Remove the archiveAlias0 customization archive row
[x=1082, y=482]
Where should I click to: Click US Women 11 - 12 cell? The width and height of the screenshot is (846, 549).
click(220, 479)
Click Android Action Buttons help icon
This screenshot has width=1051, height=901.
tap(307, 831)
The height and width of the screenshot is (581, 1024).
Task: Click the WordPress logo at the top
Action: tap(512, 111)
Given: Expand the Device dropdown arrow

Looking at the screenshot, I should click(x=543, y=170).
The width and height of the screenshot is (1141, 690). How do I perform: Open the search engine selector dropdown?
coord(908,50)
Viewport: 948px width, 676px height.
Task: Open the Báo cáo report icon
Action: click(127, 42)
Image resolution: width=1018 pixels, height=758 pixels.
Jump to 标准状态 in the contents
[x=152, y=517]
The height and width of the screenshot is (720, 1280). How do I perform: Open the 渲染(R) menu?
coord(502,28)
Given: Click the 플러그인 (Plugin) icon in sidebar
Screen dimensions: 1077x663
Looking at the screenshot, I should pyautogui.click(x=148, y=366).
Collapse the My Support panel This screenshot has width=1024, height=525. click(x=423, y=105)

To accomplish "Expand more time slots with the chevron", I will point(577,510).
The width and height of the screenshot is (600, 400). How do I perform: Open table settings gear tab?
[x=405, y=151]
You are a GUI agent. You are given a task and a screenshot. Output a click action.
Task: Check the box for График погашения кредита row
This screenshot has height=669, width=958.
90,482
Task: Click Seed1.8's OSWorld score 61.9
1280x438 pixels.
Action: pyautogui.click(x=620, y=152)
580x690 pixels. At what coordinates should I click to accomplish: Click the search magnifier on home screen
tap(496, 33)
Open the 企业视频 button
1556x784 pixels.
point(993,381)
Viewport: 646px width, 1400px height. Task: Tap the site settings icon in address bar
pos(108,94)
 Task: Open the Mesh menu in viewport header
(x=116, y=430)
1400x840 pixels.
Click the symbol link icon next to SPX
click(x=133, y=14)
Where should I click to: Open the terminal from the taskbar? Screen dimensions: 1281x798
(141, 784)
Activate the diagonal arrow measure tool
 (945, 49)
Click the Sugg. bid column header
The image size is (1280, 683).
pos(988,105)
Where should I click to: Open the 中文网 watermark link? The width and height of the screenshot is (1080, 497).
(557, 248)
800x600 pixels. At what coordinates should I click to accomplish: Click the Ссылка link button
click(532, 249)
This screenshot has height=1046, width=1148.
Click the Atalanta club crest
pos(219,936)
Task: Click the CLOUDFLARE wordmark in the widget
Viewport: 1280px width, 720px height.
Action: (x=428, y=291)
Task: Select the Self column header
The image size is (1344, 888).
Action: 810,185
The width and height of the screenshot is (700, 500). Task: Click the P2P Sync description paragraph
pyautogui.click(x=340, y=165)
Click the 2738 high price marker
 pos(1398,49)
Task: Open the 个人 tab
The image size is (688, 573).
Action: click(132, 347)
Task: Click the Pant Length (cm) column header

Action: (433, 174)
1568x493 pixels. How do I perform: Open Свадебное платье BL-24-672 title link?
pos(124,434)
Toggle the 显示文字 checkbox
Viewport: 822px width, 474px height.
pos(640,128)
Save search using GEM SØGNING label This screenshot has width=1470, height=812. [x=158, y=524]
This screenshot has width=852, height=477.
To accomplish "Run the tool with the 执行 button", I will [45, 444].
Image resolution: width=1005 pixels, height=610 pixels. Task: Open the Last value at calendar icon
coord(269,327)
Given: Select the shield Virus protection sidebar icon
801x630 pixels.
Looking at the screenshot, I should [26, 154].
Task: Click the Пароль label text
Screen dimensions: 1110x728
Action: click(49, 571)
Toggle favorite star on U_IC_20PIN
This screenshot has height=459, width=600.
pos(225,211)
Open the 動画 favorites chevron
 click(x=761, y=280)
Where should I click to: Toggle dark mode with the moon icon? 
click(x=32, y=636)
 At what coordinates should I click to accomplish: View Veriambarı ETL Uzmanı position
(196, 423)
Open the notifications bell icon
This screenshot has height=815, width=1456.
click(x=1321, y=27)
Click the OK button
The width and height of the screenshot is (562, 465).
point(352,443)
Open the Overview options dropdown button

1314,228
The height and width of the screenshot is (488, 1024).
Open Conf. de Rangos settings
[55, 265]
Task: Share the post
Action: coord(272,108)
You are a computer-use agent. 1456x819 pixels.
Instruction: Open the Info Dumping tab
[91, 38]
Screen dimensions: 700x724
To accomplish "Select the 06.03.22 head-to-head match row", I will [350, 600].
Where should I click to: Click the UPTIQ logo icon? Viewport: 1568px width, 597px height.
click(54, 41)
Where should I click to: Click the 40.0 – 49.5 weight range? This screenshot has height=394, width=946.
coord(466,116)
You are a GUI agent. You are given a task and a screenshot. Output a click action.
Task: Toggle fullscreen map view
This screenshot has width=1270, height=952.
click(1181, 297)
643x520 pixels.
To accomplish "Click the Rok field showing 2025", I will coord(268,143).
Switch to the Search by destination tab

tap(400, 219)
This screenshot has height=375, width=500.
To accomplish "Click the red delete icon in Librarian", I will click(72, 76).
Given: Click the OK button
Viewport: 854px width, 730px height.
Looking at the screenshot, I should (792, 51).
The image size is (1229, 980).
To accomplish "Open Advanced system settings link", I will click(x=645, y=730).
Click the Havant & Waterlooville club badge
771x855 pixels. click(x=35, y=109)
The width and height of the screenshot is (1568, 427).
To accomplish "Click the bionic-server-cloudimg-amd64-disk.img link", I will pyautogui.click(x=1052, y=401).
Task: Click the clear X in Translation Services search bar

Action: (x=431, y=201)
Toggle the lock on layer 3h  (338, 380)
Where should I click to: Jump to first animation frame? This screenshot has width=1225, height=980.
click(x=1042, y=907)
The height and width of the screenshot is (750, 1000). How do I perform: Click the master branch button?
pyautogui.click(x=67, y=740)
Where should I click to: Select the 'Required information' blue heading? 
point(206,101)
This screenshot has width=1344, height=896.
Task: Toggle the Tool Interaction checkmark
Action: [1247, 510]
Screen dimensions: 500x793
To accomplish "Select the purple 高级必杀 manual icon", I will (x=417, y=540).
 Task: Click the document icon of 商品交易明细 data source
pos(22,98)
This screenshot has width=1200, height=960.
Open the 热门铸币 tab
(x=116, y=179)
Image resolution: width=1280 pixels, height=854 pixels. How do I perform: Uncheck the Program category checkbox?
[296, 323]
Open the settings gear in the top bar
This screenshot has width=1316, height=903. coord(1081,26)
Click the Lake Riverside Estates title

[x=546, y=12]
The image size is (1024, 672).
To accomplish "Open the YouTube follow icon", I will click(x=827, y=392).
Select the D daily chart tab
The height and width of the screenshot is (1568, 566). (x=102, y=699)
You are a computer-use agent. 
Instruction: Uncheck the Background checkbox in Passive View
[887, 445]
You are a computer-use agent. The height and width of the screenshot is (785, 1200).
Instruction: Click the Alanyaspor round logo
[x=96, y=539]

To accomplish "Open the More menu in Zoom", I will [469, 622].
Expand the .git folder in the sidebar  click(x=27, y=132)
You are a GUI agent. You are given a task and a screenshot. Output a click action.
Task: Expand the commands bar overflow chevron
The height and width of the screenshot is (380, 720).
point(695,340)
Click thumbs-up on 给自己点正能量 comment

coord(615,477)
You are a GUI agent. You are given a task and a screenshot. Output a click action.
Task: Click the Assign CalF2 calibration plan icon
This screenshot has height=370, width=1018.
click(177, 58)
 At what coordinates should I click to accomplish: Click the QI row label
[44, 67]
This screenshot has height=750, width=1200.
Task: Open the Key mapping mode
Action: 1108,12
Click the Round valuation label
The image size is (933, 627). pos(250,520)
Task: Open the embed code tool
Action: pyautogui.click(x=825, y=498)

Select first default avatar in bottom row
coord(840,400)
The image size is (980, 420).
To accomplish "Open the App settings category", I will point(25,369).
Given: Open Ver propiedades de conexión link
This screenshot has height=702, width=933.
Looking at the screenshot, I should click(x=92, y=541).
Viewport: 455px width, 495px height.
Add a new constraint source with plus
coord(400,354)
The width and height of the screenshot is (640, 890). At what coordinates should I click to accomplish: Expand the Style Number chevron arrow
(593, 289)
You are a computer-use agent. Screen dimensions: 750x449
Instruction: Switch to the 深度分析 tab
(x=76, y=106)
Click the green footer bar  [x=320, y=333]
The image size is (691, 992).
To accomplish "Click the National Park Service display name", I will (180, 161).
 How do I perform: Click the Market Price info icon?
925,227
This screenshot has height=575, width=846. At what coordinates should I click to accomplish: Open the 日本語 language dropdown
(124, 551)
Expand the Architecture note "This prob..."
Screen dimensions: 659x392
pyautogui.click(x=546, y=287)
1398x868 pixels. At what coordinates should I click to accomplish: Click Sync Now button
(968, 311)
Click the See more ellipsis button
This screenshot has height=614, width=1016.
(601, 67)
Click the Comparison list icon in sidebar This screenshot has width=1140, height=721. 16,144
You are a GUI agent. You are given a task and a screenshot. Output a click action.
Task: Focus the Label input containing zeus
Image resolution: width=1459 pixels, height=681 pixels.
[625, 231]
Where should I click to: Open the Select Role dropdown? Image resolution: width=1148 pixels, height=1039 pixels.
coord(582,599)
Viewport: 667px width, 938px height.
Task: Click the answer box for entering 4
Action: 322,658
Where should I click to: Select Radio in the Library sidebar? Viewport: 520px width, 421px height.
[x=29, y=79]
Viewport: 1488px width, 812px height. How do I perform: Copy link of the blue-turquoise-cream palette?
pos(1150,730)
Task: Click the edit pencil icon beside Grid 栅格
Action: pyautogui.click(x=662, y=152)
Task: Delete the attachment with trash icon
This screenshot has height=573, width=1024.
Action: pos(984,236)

◆ How to complete this task: When the word "computer" appears in a line of the listing, pull that line out.

◆ Exercise output:
You are a computer-use agent. 1456x819 pixels.
You are a computer-use agent. 
You are a computer-use agent. The height and width of the screenshot is (785, 1200).
You are a computer-use agent. Screen dimensions: 750x449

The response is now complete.